Buckley’s project was developed to build a partnership to support the Wedgewood residents who face many indoor environmental threats associated with the building complex including insect infestations, rodents, and environmental tobacco smoke. Stakeholders participating in the partnership include residents, the property manager, Columbus Public Health, Eakin Elementary, Home Properties, and the Community Health Advisory Committee.

Buckley engaged the Wedgewood Village community in a series of discussions which were used to understand the public health concerns of its residents. Discussions were provided in three languages, English, Somali, and Bantu, to include a wider range of the community.

Wedgewood Village was an area of importance for research because it is threatened by many problematic conditions such as, bug infestations, high prevalence of asthma, mice and bed bugs.

The programs implemented from these discussions focused on how to deal with infestations, personal hygiene, health issues, and any other needs the residents had expressed. Informational meetings gave residents the tools to combat these problems and some information packets.

“We delivered a program based on what we understood their interests and concerns to be,” said Buckley.

Buckley did run into a few challenges, such as finding a group of residents willing to build a strong partnership.
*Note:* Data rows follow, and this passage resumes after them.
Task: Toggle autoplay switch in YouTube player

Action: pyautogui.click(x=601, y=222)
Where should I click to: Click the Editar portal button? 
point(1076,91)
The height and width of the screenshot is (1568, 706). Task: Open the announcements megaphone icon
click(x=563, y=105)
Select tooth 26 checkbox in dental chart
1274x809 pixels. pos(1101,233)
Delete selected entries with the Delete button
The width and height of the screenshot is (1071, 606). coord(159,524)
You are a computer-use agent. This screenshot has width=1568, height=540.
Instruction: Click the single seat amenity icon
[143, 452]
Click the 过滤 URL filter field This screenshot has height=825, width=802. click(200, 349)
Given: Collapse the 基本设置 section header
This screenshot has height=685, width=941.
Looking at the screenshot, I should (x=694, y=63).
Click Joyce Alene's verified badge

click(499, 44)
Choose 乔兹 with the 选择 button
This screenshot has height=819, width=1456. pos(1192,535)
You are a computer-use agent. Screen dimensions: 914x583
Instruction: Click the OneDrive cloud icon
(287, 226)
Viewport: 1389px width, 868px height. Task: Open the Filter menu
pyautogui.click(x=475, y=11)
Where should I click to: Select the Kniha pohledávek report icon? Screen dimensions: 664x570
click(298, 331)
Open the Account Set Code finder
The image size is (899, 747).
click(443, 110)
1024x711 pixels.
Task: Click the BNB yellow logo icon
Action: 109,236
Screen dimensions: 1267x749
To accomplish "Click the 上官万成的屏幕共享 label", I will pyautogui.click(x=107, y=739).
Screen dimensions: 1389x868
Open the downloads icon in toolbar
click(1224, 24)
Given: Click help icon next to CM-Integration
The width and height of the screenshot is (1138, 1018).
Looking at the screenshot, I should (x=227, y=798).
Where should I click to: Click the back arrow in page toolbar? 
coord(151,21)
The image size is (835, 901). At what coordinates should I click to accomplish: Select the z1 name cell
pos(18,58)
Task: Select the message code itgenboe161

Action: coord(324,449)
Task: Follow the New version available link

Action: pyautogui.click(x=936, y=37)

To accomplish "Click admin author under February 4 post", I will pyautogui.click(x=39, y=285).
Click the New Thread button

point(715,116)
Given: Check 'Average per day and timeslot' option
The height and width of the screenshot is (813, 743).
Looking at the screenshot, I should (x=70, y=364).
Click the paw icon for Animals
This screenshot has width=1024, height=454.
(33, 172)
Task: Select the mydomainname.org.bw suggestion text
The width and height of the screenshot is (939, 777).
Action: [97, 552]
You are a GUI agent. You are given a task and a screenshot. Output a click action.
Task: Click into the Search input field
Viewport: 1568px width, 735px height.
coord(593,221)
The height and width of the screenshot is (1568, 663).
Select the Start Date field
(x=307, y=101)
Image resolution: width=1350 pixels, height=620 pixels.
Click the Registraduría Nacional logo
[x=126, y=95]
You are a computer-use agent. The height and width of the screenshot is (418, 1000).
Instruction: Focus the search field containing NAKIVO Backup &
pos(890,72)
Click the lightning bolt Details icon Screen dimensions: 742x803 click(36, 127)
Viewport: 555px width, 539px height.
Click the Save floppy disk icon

Disorganization within the community complicated research efforts and the ability to bring a large group of residents together.

“An unanticipated challenge was to find residents with whom to make that partnership,” said Buckley.

The research team found more success on a one-on-one basis with residents and were able to become a strong presence in the community.

The project took place from March to September of 2009, after Buckley received a one-month extension. Since the end of the project, Buckley has applied for an EPA grant which is still pending.

Using the partnership the research team developed with the Wedgewood Community, the proposal outlines a plan to train certain residents to deal with the issues facing the community and shows them how to disseminate the information to others. Those individuals would then act as a liaison between the manager and the community. Buckley hopes to evaluate the effectiveness of this type of intervention by using a control group within the community.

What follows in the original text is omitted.